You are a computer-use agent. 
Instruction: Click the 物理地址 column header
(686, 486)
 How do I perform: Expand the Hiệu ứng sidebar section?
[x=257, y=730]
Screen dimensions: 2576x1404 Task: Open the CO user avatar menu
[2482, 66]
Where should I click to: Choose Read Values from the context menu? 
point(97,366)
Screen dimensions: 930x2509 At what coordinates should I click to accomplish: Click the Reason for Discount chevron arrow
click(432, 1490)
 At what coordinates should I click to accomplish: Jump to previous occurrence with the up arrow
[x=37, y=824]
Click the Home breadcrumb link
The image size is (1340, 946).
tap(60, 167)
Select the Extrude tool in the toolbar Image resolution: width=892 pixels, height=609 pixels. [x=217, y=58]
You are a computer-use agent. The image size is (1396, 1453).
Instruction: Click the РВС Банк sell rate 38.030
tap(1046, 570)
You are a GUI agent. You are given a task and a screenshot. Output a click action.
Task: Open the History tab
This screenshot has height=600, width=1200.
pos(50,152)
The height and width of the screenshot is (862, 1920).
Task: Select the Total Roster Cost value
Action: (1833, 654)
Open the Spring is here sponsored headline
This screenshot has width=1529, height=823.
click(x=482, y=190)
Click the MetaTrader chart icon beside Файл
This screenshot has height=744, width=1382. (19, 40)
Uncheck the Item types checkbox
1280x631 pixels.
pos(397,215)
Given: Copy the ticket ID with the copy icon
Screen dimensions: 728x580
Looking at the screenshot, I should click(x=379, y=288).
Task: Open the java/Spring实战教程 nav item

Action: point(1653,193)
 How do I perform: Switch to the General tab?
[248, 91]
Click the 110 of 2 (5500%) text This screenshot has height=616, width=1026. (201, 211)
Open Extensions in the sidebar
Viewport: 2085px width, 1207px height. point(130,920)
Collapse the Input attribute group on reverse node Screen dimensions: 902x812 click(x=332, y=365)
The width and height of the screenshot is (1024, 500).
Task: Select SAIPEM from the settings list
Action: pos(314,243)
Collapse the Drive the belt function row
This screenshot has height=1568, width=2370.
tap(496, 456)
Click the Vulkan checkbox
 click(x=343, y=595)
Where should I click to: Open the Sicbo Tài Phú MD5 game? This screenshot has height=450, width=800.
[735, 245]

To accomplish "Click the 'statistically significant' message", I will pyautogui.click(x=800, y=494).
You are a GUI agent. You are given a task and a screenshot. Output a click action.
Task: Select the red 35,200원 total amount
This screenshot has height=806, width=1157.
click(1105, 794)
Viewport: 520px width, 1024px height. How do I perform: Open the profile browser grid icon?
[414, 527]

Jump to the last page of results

--

- [Work instructions] Reproduce the lines of the entries above verbatim, starting at the line that contains "You are a computer-use agent. The" and ending after the line that contains "Action: (1833, 654)".

- [Solution to this task]
You are a computer-use agent. The image size is (1396, 1453).
Instruction: Click the РВС Банк sell rate 38.030
tap(1046, 570)
You are a GUI agent. You are given a task and a screenshot. Output a click action.
Task: Open the History tab
This screenshot has height=600, width=1200.
pos(50,152)
The height and width of the screenshot is (862, 1920).
Task: Select the Total Roster Cost value
Action: (1833, 654)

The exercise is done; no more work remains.